__WORK TASK__
Locate every line below that contains the word "value" and copy it.

Content starts

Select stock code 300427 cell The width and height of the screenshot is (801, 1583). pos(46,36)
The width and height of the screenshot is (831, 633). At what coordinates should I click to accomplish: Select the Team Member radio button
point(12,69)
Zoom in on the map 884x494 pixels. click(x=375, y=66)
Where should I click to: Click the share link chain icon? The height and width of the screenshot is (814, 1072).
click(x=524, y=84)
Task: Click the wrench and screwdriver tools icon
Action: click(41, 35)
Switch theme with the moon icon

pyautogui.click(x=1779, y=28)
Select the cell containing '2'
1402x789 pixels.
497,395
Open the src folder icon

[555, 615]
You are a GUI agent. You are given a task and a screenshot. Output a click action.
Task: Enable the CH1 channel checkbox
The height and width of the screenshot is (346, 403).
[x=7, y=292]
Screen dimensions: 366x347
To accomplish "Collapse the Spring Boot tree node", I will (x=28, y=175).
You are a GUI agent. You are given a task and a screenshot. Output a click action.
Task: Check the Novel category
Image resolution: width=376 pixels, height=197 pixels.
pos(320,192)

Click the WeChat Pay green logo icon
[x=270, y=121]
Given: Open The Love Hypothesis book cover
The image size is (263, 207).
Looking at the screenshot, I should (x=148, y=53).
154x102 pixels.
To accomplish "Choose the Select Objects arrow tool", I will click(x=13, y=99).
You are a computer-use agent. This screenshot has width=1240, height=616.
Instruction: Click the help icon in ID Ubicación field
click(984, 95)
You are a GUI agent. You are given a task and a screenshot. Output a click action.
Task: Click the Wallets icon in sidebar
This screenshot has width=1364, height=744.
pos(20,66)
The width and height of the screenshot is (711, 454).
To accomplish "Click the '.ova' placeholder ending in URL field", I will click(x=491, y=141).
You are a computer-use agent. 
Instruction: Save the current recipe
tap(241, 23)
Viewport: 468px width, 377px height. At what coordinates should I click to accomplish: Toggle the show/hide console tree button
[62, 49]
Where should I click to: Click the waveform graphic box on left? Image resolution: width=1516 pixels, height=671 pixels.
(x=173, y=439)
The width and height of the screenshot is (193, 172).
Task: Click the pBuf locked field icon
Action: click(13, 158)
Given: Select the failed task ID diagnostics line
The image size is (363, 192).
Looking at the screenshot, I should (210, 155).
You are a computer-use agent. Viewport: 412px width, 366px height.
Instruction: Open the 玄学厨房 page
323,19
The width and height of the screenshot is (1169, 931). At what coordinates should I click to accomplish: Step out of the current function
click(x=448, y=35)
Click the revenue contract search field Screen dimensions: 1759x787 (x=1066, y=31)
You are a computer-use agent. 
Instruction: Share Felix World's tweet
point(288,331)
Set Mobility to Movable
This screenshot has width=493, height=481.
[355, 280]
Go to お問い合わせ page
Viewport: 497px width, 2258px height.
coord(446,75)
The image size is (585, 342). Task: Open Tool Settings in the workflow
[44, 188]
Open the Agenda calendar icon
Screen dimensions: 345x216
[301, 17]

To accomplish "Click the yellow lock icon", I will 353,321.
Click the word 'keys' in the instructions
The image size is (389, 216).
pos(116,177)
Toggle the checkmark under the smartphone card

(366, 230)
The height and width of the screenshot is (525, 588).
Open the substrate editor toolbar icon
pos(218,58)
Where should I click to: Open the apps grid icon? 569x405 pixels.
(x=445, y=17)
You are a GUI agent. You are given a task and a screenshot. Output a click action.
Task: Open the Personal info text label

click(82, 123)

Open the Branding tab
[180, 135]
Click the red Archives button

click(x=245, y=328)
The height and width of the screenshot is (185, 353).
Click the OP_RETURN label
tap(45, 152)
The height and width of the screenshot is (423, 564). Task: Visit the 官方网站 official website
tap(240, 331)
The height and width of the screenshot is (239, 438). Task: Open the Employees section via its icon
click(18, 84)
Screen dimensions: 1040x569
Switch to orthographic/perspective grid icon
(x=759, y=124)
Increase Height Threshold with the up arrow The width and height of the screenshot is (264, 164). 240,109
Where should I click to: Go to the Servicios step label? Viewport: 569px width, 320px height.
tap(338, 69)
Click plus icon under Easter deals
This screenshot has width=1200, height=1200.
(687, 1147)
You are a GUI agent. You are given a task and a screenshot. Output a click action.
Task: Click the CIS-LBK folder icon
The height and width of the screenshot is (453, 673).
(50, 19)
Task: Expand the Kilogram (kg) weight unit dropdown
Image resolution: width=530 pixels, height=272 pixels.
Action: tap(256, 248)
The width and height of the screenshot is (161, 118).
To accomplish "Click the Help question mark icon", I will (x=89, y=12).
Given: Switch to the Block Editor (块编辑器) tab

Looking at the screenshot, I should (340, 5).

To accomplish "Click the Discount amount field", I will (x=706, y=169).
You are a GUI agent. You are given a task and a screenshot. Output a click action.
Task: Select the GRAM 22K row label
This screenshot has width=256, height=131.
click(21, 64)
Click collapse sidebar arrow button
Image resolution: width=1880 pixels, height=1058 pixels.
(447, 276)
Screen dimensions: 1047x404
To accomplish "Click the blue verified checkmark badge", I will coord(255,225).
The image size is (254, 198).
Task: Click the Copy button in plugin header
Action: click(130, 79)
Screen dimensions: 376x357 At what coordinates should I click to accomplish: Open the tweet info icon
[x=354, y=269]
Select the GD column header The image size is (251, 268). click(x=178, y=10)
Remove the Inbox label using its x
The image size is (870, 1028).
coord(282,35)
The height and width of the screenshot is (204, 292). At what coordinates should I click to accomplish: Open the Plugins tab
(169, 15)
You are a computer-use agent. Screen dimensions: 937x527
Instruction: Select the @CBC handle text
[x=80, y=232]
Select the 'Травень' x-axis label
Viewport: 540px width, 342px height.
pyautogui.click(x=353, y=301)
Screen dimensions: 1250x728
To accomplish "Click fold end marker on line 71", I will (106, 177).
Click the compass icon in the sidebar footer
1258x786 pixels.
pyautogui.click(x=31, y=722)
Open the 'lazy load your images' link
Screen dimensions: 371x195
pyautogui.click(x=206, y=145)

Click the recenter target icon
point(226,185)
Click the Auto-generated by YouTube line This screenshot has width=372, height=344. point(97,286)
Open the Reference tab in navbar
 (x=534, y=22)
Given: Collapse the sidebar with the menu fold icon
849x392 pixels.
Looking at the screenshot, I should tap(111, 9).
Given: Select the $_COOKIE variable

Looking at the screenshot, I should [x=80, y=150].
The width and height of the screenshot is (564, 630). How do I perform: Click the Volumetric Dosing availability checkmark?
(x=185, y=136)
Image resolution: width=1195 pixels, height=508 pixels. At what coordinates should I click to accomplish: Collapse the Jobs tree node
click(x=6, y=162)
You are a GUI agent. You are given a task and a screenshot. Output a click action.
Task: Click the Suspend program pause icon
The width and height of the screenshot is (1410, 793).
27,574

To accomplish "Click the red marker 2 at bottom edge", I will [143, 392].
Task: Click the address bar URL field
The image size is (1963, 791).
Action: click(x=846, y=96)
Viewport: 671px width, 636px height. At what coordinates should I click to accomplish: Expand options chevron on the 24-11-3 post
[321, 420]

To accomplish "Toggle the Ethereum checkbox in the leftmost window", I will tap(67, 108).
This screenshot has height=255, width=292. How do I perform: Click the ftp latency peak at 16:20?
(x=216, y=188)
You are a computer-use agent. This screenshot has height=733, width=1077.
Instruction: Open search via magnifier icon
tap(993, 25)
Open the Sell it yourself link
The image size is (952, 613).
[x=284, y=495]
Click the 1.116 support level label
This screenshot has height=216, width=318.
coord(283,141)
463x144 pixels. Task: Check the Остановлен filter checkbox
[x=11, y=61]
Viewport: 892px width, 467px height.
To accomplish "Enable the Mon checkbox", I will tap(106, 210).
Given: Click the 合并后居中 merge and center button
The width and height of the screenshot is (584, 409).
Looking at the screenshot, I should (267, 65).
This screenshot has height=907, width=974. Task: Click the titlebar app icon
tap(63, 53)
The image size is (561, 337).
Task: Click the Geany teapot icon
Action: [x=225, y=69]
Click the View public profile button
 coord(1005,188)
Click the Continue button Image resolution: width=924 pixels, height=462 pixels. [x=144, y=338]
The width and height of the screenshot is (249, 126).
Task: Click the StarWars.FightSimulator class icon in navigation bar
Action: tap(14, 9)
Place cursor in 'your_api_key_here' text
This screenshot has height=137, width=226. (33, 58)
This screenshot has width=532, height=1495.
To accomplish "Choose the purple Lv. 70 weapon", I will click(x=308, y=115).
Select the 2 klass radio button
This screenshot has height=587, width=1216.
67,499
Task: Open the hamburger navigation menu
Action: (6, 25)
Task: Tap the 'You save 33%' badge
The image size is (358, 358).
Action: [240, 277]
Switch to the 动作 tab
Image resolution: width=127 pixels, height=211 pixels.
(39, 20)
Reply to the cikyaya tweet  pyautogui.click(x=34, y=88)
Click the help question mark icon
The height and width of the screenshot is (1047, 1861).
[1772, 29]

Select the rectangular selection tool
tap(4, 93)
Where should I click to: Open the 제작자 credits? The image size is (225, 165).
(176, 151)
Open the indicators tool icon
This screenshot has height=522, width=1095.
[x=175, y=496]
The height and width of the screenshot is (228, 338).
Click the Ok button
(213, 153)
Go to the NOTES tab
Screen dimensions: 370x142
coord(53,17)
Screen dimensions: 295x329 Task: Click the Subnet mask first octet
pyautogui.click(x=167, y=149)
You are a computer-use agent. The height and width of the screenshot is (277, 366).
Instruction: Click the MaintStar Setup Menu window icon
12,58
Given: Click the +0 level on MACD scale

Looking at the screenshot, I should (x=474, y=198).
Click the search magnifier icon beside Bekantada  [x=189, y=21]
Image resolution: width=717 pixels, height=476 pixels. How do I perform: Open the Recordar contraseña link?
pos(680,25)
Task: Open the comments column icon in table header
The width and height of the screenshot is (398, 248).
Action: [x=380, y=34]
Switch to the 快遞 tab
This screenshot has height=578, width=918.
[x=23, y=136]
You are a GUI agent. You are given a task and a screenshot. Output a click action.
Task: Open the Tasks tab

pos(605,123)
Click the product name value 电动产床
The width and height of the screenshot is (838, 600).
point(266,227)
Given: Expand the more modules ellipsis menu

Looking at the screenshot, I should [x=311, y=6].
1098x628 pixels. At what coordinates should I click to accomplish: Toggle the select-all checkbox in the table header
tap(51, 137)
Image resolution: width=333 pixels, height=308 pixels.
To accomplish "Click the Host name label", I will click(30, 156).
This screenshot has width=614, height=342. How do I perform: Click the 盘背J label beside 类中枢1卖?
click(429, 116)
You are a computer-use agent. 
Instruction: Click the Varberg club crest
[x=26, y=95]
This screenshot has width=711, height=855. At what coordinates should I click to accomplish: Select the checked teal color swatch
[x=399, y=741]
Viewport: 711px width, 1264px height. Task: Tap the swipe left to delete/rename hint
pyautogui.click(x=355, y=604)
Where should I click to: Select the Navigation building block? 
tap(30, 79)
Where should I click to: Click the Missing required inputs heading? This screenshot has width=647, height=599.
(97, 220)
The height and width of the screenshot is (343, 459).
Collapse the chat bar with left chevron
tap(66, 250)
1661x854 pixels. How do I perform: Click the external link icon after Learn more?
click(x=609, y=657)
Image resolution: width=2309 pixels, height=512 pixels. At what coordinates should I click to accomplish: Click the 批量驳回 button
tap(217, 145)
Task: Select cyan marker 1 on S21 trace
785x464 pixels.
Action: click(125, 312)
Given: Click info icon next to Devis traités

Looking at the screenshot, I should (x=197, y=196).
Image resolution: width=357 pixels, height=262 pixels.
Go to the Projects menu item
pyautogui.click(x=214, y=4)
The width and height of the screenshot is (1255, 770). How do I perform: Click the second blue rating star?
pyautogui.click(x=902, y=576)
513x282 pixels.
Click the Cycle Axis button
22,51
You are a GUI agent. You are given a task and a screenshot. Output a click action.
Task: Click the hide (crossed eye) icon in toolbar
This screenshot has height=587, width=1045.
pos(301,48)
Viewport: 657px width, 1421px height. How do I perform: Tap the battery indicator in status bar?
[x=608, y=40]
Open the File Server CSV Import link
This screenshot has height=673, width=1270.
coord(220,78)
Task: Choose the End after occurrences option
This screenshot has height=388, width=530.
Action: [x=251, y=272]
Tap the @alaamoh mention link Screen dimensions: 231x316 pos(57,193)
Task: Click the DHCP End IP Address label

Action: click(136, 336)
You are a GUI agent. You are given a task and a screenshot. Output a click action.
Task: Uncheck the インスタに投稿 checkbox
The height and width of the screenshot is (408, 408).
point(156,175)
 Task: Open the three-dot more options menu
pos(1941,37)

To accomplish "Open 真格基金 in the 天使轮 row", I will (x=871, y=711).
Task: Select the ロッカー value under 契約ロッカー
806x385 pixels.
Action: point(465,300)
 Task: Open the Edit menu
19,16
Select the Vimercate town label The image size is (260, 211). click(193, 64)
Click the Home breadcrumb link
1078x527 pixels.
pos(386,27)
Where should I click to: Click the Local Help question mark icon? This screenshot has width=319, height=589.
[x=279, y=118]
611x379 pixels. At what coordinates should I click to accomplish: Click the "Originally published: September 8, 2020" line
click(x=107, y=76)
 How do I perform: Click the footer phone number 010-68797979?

Content ends

__ANSWER BOX__
Click the product name value 电动产床
Task: Select the ロッカー value under 契約ロッカー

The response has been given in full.